О роли наблюдений и впечатлений в характеристике поведения «говорящих» обезьян

We use cookies. Read the Privacy and Cookie Policy

О роли наблюдений и впечатлений в характеристике поведения «говорящих» обезьян

Все, что мы обсуждали в предыдущих главах, в подавляющем большинстве случаев было основано на фактах, установленных в строгих экспериментах, с повторами и контролями, или же в результате многократных наблюдений. Между тем книги Р. Футса и С. Сэвидж-Рамбо, а также работы других исследователей, в которых отражены итоги работы на протяжении трех-четырех десятилетий, содержат много одиночных эпизодов, отрывочных наблюдений, которые (пока) не поддаются проверке и контролю.

К ним относятся, например, многие наблюдения С. Сэвидж-Рамбо, в которых обезьяны «высказывались» по собственной воле. Расскажем о некоторых из них.

Однажды Панбэниша заметила, как один из сотрудников вынул из коробки остававшиеся там конфеты и посадил туда жука. Когда другая сотрудница попыталась открыть коробку, первый спросил у Панбэниши: «Что она делает?» Та ответила: «ИЩЕТ КОНФЕТЫ». Что еще удивительнее, Панбэниша добавила при этом, что сотрудник сыграл «ПЛОХУЮ ШУТКУ».

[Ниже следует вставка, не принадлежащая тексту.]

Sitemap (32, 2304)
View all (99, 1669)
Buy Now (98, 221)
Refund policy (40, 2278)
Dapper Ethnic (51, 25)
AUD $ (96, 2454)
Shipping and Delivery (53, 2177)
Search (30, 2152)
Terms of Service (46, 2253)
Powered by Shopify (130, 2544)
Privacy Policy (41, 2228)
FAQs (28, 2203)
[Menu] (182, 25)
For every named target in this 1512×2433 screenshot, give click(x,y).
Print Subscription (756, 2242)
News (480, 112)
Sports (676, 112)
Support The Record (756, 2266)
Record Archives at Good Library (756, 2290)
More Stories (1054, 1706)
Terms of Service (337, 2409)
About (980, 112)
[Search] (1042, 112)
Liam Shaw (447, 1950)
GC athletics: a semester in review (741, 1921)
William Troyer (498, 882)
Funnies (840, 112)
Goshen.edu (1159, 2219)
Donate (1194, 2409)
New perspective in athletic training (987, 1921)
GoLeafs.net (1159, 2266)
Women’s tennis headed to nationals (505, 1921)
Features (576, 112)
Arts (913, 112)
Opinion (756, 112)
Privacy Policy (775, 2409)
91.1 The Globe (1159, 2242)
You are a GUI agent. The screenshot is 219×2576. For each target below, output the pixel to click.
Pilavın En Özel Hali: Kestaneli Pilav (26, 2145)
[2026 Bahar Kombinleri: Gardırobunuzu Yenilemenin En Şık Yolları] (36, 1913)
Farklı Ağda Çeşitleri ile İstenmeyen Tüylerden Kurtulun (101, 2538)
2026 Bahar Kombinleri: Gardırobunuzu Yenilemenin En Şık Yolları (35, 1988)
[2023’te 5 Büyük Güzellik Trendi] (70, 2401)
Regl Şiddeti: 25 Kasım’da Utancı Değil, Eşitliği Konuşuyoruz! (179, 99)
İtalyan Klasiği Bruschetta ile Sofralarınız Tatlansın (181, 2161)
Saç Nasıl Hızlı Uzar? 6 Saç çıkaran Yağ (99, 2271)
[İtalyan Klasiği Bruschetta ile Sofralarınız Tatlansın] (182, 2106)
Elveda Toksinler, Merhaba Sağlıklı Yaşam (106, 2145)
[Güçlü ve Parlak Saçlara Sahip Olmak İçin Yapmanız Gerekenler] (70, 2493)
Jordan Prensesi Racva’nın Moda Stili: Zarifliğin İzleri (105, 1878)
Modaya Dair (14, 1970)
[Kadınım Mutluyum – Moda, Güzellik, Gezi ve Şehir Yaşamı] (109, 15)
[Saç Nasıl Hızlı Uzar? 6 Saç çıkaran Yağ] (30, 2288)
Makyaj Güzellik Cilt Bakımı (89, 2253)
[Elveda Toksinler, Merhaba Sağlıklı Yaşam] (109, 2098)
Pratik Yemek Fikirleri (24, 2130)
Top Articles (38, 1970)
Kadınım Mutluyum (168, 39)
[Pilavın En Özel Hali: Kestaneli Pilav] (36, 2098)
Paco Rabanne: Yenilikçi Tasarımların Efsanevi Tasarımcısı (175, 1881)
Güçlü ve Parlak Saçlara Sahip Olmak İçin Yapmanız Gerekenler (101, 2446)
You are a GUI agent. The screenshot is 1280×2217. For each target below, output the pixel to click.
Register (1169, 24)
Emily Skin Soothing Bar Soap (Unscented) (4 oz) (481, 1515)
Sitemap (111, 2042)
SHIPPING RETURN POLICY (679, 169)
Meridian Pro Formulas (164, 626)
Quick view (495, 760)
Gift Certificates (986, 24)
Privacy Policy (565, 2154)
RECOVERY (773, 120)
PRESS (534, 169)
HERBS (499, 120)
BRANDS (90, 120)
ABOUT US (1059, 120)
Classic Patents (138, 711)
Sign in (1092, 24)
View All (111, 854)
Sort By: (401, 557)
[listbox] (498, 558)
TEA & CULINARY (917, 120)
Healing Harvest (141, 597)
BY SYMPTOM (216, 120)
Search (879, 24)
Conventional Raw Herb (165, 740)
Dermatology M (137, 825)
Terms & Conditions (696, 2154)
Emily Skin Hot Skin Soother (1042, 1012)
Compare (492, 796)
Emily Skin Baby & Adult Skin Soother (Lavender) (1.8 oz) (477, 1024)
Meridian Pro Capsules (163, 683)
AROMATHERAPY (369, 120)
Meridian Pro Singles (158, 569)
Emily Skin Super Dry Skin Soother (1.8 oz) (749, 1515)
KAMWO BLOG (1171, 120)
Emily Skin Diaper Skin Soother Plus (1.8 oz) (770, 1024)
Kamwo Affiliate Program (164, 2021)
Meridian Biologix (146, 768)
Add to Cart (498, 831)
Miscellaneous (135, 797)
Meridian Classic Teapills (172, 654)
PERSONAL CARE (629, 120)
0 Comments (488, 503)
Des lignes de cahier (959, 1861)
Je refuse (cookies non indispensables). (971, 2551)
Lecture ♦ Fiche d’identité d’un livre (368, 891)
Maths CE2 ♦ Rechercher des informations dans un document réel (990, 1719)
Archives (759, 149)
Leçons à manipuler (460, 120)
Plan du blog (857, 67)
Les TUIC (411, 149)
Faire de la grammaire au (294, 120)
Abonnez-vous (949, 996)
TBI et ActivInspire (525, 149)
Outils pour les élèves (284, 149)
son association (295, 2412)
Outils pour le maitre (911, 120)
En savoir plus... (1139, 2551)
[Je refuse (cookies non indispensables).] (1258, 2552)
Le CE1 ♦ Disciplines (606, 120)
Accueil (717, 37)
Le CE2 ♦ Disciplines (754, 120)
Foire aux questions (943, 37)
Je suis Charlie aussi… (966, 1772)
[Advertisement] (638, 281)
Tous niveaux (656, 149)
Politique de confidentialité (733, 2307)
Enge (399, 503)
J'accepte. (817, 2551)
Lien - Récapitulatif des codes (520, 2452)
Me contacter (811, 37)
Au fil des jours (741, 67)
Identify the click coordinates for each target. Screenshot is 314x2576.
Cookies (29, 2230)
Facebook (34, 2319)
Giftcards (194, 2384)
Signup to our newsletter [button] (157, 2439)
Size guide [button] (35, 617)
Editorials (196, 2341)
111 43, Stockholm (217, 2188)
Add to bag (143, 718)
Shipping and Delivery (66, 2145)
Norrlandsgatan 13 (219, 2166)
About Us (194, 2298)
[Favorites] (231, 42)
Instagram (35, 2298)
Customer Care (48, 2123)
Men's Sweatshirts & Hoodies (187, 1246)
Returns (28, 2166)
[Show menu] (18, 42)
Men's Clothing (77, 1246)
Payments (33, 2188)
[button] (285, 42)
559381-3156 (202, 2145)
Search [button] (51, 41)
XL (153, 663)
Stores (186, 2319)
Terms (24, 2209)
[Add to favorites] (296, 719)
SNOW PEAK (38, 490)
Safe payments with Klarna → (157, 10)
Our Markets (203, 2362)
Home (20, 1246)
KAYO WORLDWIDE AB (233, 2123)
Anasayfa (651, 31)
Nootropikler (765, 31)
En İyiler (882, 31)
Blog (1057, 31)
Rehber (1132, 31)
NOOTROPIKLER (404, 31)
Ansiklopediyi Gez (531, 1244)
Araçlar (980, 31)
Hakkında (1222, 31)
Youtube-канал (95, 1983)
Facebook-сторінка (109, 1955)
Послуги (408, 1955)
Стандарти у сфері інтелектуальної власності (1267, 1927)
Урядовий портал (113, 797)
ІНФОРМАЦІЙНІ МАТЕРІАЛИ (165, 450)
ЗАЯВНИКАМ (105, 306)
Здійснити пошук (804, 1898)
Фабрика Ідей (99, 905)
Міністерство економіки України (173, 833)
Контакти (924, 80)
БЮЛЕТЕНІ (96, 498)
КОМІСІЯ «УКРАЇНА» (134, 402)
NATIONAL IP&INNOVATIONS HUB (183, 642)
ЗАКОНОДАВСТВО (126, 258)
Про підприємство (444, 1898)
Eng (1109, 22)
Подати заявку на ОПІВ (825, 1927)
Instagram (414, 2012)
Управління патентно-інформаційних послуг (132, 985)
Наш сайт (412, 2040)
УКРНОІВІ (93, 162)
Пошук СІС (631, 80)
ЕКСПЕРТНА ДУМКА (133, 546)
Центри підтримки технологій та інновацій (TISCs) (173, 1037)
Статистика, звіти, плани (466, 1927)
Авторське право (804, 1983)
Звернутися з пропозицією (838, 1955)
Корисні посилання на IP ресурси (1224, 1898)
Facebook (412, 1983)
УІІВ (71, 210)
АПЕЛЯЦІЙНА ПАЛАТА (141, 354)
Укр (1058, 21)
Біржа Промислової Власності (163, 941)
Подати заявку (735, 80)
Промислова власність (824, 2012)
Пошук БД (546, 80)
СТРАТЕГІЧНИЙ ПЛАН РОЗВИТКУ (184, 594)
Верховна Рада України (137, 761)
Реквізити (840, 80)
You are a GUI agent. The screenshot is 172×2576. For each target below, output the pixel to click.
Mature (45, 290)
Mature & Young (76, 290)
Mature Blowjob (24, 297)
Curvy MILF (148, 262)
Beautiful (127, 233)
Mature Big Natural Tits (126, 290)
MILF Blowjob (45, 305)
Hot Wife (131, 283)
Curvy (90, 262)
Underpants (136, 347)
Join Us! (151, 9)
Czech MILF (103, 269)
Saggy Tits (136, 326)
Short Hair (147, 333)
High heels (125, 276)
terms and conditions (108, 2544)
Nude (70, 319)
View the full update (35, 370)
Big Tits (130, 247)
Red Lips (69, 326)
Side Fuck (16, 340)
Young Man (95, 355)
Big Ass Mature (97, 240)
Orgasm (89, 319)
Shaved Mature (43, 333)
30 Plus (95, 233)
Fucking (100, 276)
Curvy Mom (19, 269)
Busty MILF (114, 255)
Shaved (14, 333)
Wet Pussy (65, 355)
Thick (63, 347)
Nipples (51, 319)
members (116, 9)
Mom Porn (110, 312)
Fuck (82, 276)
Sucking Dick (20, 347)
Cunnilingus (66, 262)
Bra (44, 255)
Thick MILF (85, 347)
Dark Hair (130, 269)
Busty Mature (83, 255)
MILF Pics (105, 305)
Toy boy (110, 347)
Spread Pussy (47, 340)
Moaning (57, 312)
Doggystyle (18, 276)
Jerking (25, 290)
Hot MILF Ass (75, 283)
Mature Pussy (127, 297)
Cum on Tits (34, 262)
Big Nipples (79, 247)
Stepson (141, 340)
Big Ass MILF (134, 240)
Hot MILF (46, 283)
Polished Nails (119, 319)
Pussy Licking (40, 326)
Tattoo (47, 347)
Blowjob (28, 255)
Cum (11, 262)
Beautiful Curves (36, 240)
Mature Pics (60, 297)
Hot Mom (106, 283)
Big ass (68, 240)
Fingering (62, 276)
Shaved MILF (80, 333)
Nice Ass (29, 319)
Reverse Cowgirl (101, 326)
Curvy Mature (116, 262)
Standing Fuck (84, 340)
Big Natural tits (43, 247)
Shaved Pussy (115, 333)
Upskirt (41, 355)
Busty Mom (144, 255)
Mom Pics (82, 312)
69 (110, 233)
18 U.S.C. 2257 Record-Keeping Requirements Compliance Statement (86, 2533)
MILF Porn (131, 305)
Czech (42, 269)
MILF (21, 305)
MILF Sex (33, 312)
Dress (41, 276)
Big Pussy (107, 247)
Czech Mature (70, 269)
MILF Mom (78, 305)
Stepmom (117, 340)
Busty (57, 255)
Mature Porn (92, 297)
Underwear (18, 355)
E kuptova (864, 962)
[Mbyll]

Канзи сообщал, где он оставил мяч за день до того, и мог напомнить об обещании, о котором все забыли. Панбэниша сказала как-то, что хочет смотреть «СНЕГ ВИДЕО», когда на улице пошел снег. Если она видит в окно, что идет дождь, она непременно сообщает об этом. Однажды Панбэниша сказала, что у дамы, посетившей лабораторию днем раньше («прежде»!), прическа похожа на гриб, — и была совершенно права. Как-то она же вырвала из клавиатуры лексиграмму «ХОРОШИЙ» и отдала ее воспитателям, в подтверждение своего обещания быть хорошей. Мы уже упоминали, как Шерман нажал лексиграмму «СТРАШНО», увидев из окна шимпанзе, которую уносили в переносной клетке, а Остин всегда говорил, что хочет коку, а не сок, который ему предлагали. Канзи и Панбэниша «высказывались» по какому-либо предмету только тогда, когда считали, что собеседник о нем не знает. То, о чем известно и обезьяне, и ее собеседнику, они не упоминают. «Это, может быть, и пустяки, но они дают нам возможность заглянуть во внутренний мир этих существ, что было бы невозможно, если бы шимпанзе не освоили язык» (SAVAGE-RUMBAUGH, Lewin 1994/2003, с. 278).

Многие из таких наблюдений, в том числе и некоторые из тех, что мы собираемся привести в следующих главах книги, пока относятся к области случайных происшествий. Думается, однако, что они дождутся своего часа — экспериментальной проверки — и либо получат подтверждение, либо так и останутся эпизодами, когда обезьяны лишь случайно комбинируют знаки, а излишне эмоциональные слушатели их «домысливают».

Внимательное отношение к подобным эпизодам вполне оправданно, оно подтверждается всей историей изучения мышления животных (см. Гороховская 2005; Зорина 2005). Многие единичные наблюдения в этой сфере со временем находили подтверждение — или в эксперименте, или потому что повторялись многократно. Другие опровергались либо получали (согласно «канону К. Л. Моргана») иную трактовку. Однако, несмотря на весь объяснимый скепсис в отношении эпизодических наблюдений, очевидно, что отвергнуть эти данные было бы неправильно. В то же время и принимать их нужно лишь при определенных условиях.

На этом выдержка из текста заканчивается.